Alternative medical treatment for low back pain

Neuroreflexotherapy (NRT) is a type of alternative medicine treatment used for some cases of low back pain (LBP). Small pieces of metal are placed just under the surface of the skin in the ear and back, and are intended to interrupt the neural pain processes. Totally, there are three publications devoted to this method in the world medical science [Kovacs FM, 1993, 1997, 2002]. They are published by the same first author and claim almost absolute efficacy of the therapy and lack of effect of other treatments. Also, three reviews repeat the definition of the method and the claimed results.

== Efficacy ==
A 2005 Cochrane review said that while some limited research reported "surprising" results for the efficacy of this therapy in treating nonspecific LBP, a lack of confirming research made it impossible to reach general conclusions about its overall efficacy. A note from the Co‐Editors of the review says that the conclusions would be more sound "if similar evidence was available from RCTs conducted in other countries, with other care providers and different researchers. The very large positive response in the intervention group compared to the placebo group is unusual for trials in chronic back pain. ... Therefore, ... there is no strong evidence that it will work as well outside the specialty clinics in Spain."

==Side effects==
Negative skin reactions have been described including dermatitis and skin infections.

==Technique==
In the procedure, small pieces of metal are placed in the skin of the back and ear: surgical staples are placed through the outer layer of skin, and burins are implanted just beneath the skin surface. The pieces are either removed or fall out on their own between two weeks and three months after implantation. The procedure is done on an outpatient basis, and takes about one hour to complete.

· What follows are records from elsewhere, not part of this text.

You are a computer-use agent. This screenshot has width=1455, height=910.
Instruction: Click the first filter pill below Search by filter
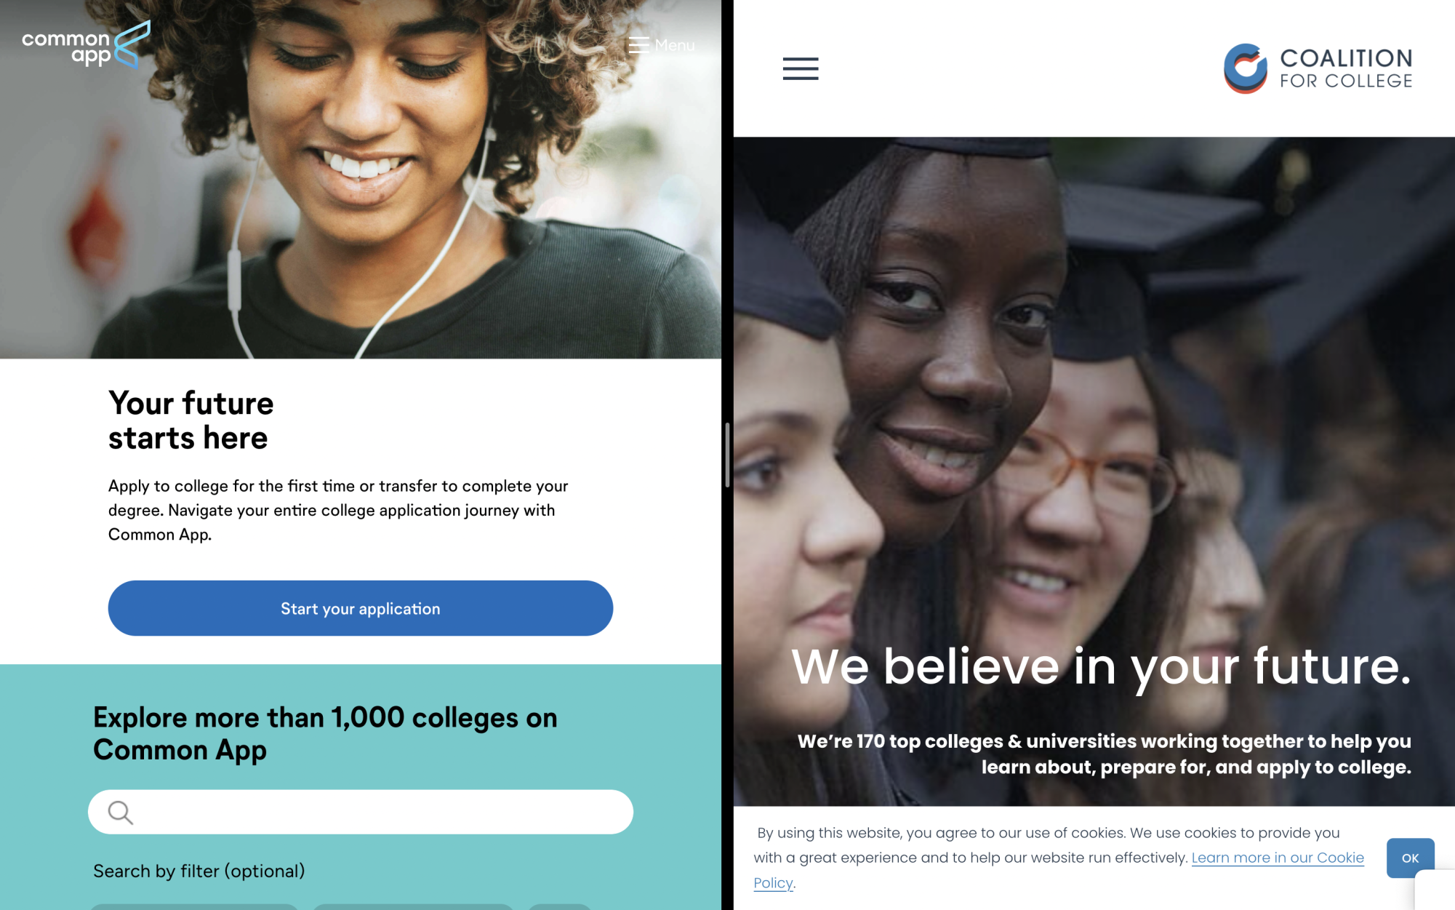(194, 906)
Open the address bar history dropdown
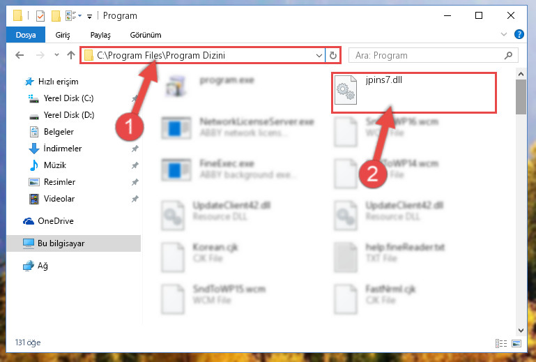This screenshot has height=362, width=536. (319, 55)
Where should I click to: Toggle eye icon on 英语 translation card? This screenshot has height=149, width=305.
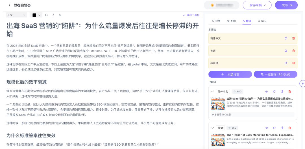266,128
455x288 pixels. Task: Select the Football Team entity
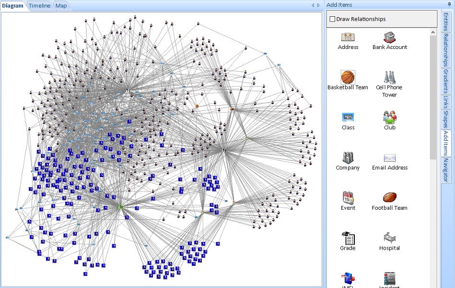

A 2005 review did not find reports of pain or scarring associated with the procedure.

==Mechanism of action==
The pieces of metal are placed in locations believed to be in neural pain transmission pathways in order to interrupt them. The locations chosen are specific dermatomes in the back - regions served by a particular nerve root - along with what Marlowe describes as associated "referred tender points" in the ear. This combination of locations is theorized to reduce pain by interfering with the neural pain transmission and processing pathways, interrupting nerve signals that tighten the lower back muscles, and reducing neurogenic inflammation. The metal pieces in the lower back stimulate the release of peptides that inhibit the generation of pain messages, and the ones in the ear are theorized to activate pain-relieving mechanisms in the brain.

==History==
Several research works in neurophysiology and other fields of medicine were carried out by Prof. Dr. René Kovacs in the second half of the 20th century in France and Spain. These works led to Neuroreflexotherapy (NRT) development which is continued by the Kovacs Foundation since 1986.